Texto extraído:
Por José Luis Centeno S.
Emergencias y contextos extremos: un enfoque vital en derechos humanos.
La Escuela Internacional del Instituto de Políticas Públicas en Derechos Humanos del Mercosur acaba de dar inicio a un curso que, como dicen en misa, “en verdad es justo y necesario” en el actual clima social y ambiental de América Latina: “Políticas públicas con enfoque de derechos humanos en contextos críticos y de emergencia”.
El propósito del curso, dicho coloquialmente, abordar el cruce de los derechos humanos y las realidades que nos desafían como sociedad. A tal fin, la distinción entre emergencia y contexto crítico es clave.
Emergencia, salvo mejor criterio, es una situación inesperada y abrupta que pone en jaque el funcionamiento normal del Estado, de la sociedad y, especialmente, la vigencia de los derechos humanos. Antes de la emergencia suele estar el contexto crítico: ese espacio de progresiva tensión en el que los riesgos para la integridad social, la estabilidad y el cumplimiento de los derechos se incrementan, amenazando con convertirse en una crisis declarada.

Tareas propuestas:
**a)** Duplique, del texto sobre emergencias y derechos humanos, todo lo que va desde "Emergencias y contextos" hasta "crítico es clave.".
**b)** Redacte la parte siguiente del texto sobre emergencias y derechos humanos, comenzando justo después de su última oración.

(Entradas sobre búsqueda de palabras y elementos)
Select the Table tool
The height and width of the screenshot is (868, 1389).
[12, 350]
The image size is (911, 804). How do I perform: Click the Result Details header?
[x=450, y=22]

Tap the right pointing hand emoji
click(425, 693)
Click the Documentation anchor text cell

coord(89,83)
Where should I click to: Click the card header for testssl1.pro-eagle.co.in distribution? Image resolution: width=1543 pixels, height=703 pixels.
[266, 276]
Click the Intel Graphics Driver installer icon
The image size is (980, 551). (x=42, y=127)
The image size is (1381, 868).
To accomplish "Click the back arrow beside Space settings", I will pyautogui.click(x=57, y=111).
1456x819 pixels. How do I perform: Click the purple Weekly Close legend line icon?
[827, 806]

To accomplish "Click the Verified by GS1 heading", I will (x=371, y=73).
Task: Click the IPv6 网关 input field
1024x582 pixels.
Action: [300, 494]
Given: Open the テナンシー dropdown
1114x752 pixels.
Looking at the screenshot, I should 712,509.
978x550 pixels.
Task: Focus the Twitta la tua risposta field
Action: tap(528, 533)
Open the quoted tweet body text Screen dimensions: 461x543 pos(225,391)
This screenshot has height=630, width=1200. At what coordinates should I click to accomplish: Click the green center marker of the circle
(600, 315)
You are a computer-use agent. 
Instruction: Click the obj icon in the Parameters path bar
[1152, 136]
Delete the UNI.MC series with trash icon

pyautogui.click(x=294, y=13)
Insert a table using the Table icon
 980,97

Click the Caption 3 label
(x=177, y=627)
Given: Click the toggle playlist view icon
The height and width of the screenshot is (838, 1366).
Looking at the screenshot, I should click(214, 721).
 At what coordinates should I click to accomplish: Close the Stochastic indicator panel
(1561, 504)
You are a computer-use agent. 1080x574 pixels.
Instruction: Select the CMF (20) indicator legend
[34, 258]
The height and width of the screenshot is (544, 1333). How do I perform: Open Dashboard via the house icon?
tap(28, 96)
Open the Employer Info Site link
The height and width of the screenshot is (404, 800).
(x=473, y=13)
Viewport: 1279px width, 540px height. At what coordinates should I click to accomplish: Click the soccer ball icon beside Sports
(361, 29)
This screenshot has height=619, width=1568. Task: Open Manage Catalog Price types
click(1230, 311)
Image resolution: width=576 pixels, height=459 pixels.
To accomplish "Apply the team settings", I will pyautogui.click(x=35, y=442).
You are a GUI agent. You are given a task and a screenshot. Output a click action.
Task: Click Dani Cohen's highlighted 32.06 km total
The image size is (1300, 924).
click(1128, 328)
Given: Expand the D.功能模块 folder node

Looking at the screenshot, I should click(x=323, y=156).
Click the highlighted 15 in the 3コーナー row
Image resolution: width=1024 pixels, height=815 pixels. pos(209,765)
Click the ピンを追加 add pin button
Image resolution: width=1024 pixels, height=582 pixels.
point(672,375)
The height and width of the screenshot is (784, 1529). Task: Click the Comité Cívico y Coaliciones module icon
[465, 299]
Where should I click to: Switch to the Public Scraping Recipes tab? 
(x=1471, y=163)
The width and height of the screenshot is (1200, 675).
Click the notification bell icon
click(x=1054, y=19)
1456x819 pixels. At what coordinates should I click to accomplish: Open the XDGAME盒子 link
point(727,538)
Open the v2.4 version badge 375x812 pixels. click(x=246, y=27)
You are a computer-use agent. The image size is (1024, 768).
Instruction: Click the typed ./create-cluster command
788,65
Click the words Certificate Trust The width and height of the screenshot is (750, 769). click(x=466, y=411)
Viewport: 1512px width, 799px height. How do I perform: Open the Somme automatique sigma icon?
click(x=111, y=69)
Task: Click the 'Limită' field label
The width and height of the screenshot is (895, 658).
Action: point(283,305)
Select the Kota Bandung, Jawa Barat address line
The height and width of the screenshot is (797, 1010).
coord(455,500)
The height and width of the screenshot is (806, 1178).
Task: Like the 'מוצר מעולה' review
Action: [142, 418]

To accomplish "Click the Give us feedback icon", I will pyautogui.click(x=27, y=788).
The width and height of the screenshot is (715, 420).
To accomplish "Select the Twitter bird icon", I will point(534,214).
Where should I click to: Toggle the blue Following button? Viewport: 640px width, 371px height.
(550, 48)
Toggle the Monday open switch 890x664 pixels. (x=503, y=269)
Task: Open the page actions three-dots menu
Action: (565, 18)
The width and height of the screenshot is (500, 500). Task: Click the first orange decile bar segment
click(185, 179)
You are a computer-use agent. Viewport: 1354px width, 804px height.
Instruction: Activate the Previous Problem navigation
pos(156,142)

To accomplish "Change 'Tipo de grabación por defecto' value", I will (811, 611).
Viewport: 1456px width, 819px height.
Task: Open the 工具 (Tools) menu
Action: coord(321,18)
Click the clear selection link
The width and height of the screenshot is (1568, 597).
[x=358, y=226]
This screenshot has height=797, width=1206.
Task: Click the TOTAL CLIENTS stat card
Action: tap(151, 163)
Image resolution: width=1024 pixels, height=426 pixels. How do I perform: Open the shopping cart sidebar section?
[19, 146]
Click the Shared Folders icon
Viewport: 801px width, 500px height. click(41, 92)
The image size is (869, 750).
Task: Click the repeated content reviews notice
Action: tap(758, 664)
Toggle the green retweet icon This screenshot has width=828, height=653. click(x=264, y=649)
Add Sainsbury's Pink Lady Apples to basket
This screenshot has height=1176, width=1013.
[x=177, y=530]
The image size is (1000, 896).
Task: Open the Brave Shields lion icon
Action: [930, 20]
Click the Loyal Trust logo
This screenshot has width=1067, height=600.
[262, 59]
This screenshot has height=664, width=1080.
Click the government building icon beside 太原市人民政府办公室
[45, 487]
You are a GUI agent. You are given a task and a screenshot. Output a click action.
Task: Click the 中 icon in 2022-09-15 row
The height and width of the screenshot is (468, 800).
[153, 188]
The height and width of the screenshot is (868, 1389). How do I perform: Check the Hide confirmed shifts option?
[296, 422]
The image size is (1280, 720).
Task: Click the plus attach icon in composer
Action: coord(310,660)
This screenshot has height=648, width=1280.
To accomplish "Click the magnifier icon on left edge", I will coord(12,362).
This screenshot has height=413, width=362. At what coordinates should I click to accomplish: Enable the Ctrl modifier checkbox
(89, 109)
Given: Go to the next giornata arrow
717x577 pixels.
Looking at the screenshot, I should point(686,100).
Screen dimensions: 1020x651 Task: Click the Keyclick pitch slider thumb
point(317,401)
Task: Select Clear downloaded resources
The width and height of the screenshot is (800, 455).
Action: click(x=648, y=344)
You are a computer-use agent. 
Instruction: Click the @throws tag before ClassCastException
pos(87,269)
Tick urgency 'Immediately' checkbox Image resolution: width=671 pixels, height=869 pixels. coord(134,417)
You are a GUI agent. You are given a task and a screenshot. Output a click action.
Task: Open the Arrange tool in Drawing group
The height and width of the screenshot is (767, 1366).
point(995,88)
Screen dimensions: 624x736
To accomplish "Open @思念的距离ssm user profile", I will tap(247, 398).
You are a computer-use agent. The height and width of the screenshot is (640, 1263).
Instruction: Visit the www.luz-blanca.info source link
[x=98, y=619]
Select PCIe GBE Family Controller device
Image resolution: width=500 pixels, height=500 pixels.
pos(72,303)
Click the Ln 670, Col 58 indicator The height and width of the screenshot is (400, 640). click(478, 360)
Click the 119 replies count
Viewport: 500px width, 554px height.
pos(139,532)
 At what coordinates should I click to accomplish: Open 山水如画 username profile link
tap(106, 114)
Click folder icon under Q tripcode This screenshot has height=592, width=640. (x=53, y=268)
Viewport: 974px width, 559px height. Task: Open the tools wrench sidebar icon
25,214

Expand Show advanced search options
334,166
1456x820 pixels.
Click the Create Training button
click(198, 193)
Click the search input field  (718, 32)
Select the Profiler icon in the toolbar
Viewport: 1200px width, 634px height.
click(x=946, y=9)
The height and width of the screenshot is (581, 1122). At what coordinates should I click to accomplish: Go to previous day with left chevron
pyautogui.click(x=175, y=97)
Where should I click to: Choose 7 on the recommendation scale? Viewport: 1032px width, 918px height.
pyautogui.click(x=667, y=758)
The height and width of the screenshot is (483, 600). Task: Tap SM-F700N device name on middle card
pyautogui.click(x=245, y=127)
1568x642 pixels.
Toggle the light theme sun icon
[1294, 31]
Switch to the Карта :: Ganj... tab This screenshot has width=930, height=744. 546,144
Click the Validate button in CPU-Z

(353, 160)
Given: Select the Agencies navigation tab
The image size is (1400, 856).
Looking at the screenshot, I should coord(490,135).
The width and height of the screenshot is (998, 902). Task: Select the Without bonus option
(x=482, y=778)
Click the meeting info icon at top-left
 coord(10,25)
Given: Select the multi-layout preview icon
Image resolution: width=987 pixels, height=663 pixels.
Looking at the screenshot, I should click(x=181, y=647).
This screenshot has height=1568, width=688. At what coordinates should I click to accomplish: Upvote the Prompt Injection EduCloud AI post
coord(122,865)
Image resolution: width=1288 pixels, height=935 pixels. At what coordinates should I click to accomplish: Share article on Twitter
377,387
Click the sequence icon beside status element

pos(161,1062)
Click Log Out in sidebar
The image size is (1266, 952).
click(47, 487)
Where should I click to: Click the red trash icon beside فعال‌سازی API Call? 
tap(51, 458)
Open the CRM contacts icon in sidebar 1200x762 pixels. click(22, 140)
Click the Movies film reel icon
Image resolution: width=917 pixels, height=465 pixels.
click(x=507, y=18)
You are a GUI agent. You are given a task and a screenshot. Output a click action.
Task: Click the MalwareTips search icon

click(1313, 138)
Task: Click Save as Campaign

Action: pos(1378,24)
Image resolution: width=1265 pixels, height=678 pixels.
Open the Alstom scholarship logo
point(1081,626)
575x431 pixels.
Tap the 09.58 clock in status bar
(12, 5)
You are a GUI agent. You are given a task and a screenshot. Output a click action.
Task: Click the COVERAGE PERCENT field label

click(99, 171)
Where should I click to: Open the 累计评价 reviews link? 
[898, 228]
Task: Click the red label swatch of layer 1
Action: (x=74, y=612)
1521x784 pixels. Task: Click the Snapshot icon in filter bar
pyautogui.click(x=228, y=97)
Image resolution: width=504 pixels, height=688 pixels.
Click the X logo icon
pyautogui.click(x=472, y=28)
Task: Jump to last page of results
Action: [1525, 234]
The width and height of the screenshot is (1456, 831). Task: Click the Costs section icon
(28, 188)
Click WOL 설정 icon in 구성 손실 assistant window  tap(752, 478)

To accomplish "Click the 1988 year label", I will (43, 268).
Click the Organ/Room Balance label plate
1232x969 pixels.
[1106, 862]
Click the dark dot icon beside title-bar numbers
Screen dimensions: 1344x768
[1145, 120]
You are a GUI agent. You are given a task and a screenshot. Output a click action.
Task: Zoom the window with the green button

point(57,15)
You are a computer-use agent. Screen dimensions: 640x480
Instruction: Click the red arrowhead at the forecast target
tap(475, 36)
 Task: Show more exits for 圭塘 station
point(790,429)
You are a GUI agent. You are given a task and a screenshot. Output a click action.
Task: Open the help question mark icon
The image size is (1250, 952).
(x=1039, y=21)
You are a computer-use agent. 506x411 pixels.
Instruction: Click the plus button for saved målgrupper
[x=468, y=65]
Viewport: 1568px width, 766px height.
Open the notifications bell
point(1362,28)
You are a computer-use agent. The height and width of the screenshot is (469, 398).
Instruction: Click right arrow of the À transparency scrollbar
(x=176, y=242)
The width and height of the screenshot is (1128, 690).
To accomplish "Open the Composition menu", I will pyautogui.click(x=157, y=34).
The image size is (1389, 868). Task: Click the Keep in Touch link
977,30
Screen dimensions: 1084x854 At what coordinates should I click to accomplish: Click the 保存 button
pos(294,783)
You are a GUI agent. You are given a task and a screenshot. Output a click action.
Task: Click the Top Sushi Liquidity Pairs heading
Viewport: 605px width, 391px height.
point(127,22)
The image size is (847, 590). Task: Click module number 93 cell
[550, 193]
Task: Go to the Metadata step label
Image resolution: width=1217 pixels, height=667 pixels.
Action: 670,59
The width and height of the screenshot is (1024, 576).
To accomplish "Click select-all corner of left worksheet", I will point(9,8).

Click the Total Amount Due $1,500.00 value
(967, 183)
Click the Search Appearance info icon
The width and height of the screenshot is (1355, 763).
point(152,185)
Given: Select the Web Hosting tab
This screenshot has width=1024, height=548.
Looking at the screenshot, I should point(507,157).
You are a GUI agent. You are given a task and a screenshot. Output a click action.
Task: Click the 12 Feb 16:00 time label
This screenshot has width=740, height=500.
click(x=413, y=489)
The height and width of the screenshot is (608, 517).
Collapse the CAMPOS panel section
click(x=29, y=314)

Resultados del ejercicio:
**a)**
Emergencias y contextos extremos: un enfoque vital en derechos humanos.
La Escuela Internacional del Instituto de Políticas Públicas en Derechos Humanos del Mercosur acaba de dar inicio a un curso que, como dicen en misa, “en verdad es justo y necesario” en el actual clima social y ambiental de América Latina: “Políticas públicas con enfoque de derechos humanos en contextos críticos y de emergencia”.
El propósito del curso, dicho coloquialmente, abordar el cruce de los derechos humanos y las realidades que nos desafían como sociedad. A tal fin, la distinción entre emergencia y contexto crítico es clave.

**b)**
Ahora bien, no toda emergencia irrumpe de inmediato, suelen estar precedidas por una serie de advertencias que deberían despertar la acción estratégica y preventiva de los poderes públicos. Un contexto crítico puede ser la sequía prolongada en una región, como la vivida en Uruguay en 2023, donde la escasez de agua no surgió de repente, sino que fue el resultado de una tendencia alarmante, hasta que la capital se quedó sin agua potable y la emergencia estalló.
Como podrán observar, el contexto crítico es ese espacio donde todavía es posible actuar para evitar la catástrofe. Recordemos, hace poco Chile declaró una alerta de tsunami tras un fuerte terremoto de magnitud 8.8 en Rusia. Uno diría, se anticipó a una eventual emergencia; obvio, se requiere visión, capacidad de anticipación y mecanismos de prevención eficaces.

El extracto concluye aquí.